● What is asked
Extract every line of the entries below word for word, leaving out the pictures.

● Entries from a dataset
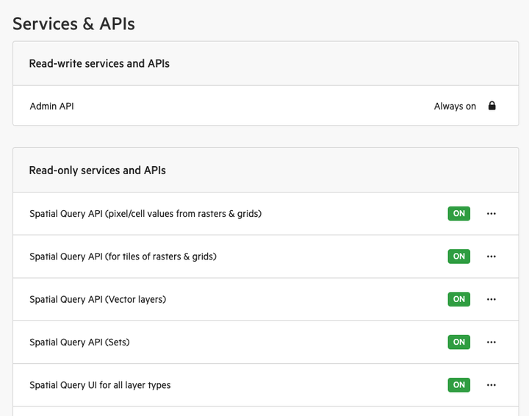Disable the tiles of rasters & grids API

coord(458,257)
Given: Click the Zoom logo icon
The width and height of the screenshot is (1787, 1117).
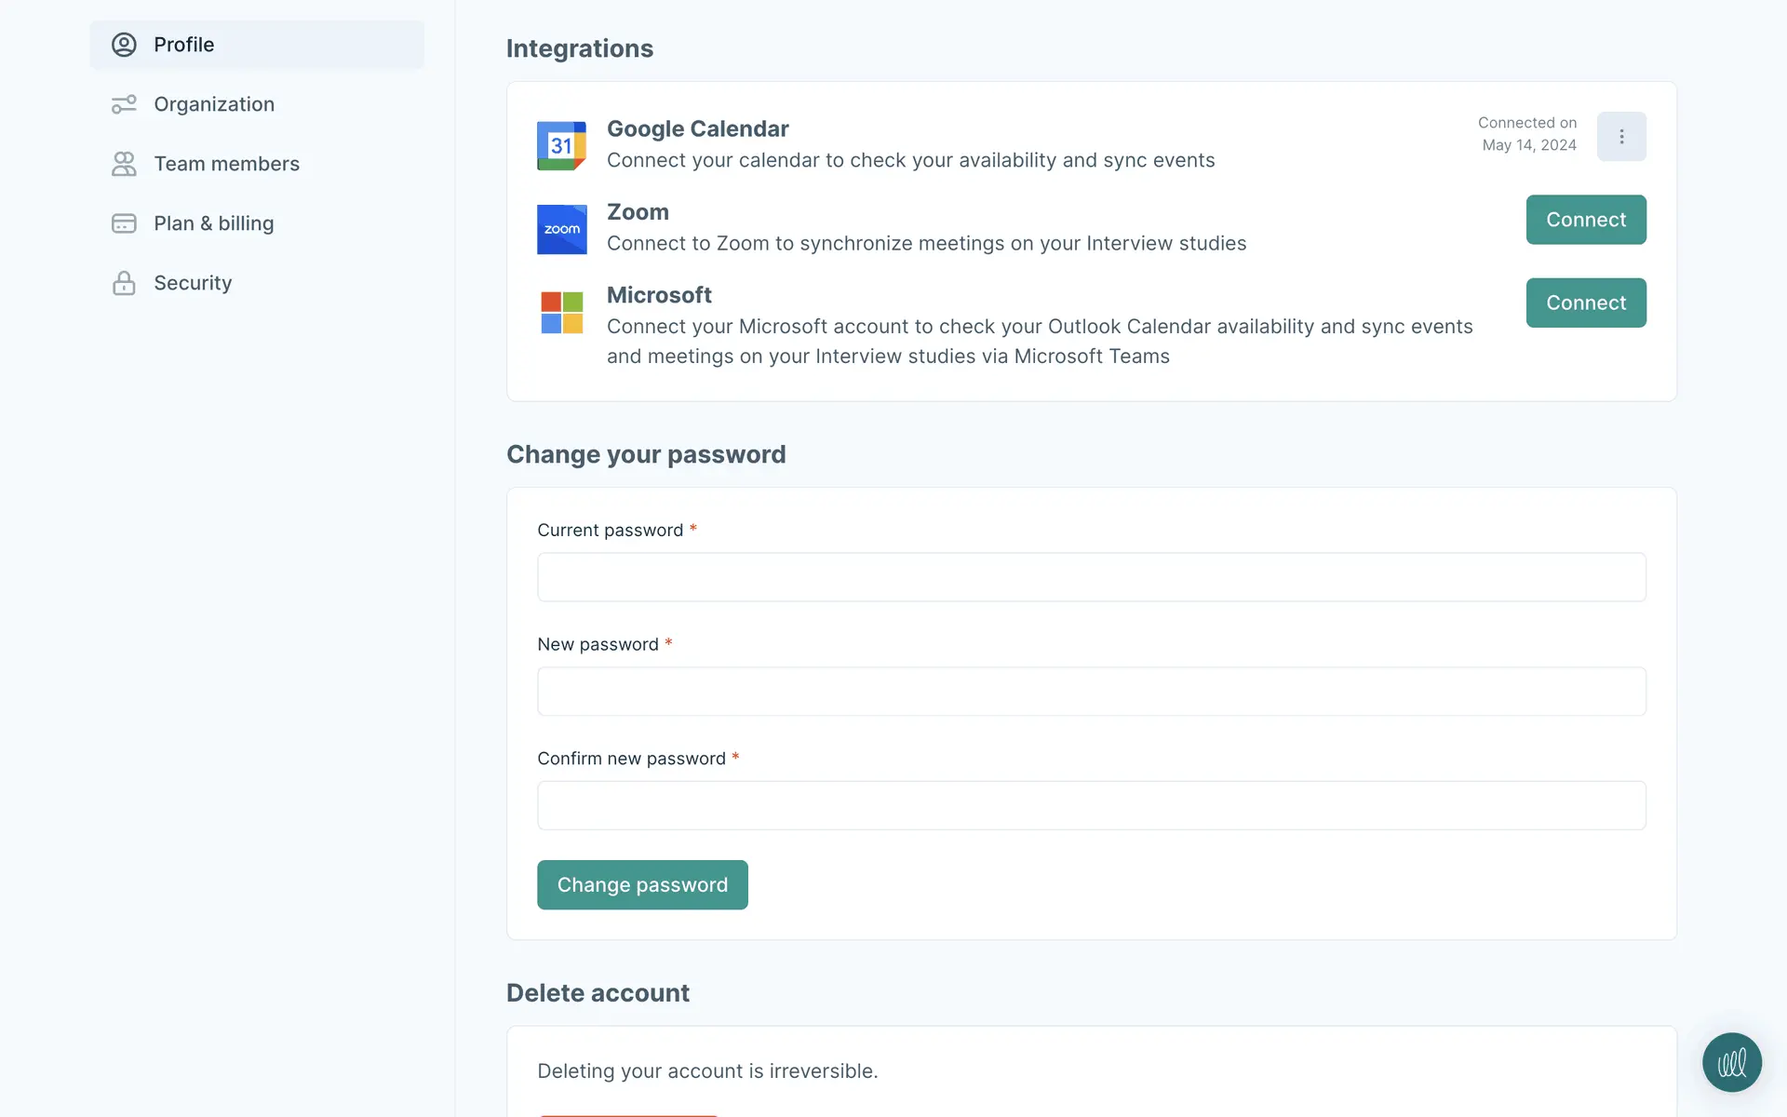Looking at the screenshot, I should [x=561, y=229].
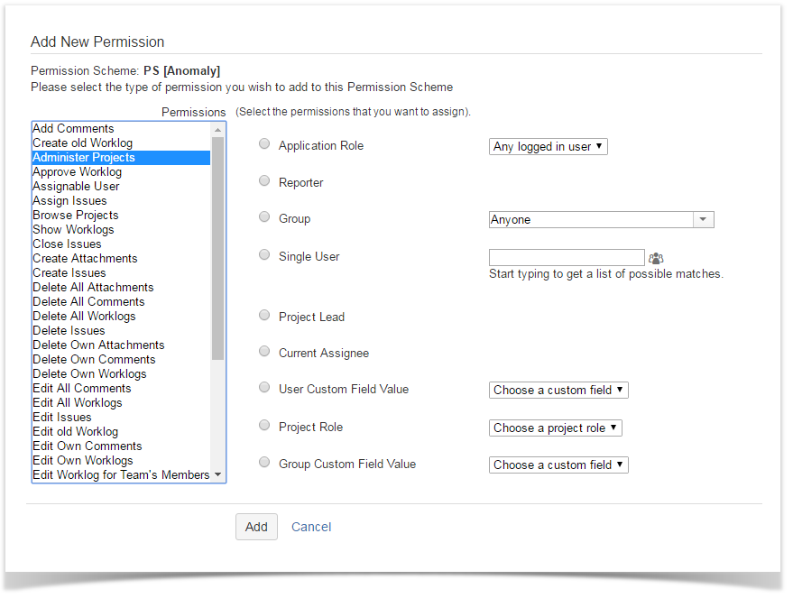Click the Add button
The image size is (793, 598).
point(256,527)
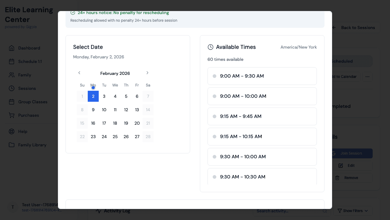This screenshot has width=390, height=220.
Task: Go to previous month in calendar
Action: pos(79,73)
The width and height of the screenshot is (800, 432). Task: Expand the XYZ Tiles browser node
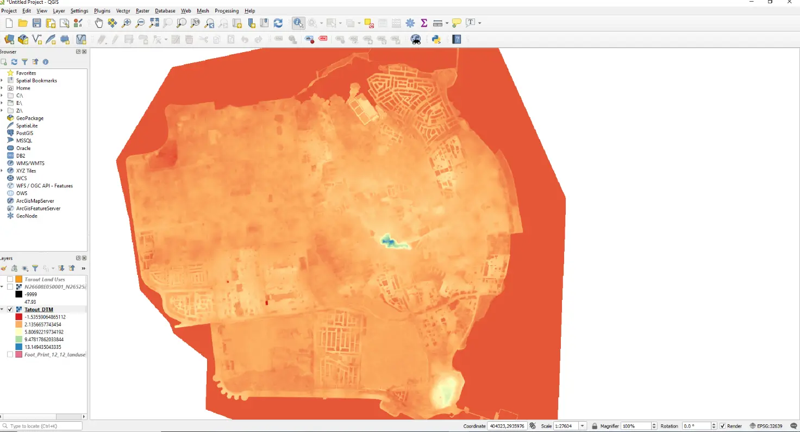pos(2,171)

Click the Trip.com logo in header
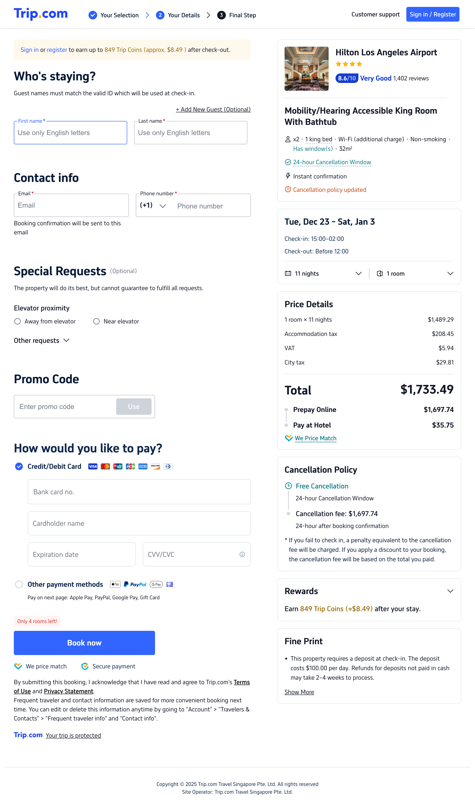point(41,14)
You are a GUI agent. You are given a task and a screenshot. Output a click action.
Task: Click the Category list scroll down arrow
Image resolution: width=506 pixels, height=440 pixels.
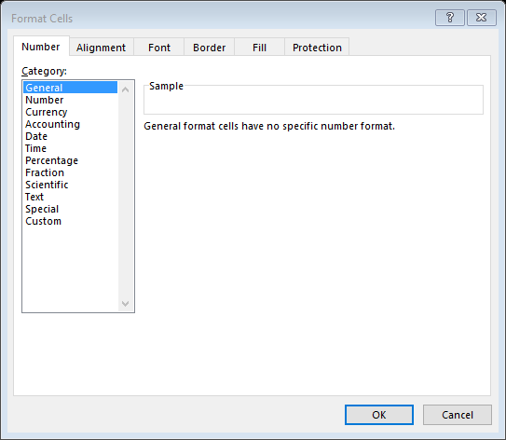[x=126, y=304]
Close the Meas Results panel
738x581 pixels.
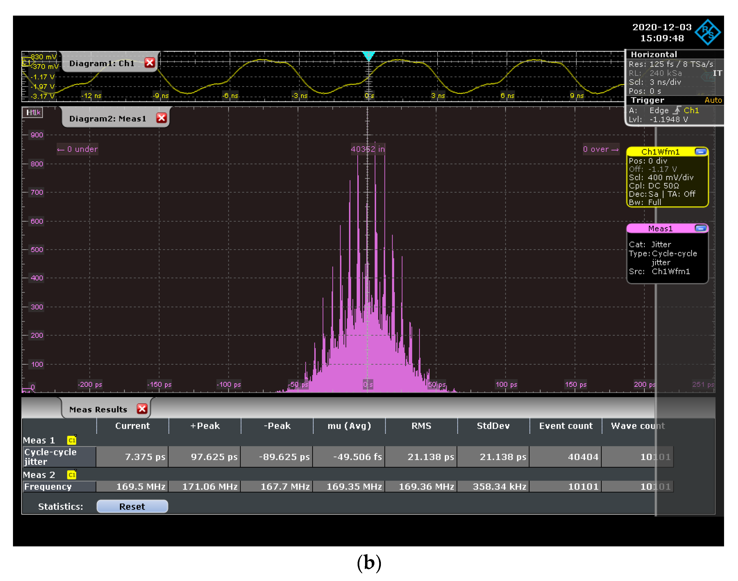142,409
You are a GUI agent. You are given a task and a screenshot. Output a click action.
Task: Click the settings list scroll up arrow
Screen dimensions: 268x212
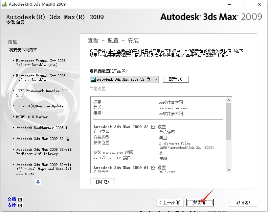(x=229, y=99)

● Response to the task
Disable the tiles of rasters & grids API

coord(458,257)
Given: Click the Zoom logo icon
The width and height of the screenshot is (1787, 1117).
Looking at the screenshot, I should [x=561, y=229].
Click the Add button
The image size is (793, 598).
point(256,527)
This screenshot has width=390, height=220.
Task: Go to previous month in calendar
Action: pos(79,73)
The width and height of the screenshot is (800, 432). Task: Expand the XYZ Tiles browser node
pos(2,171)

Click the Trip.com logo in header
point(41,14)
You are a GUI agent. You are given a task and a screenshot. Output a click action.
Task: Click the Category list scroll down arrow
Image resolution: width=506 pixels, height=440 pixels.
[x=126, y=304]
Close the Meas Results panel
738x581 pixels.
142,409
You are a GUI agent. You are given a task and a screenshot. Output a click action.
Task: Click the settings list scroll up arrow
Screen dimensions: 268x212
(x=229, y=99)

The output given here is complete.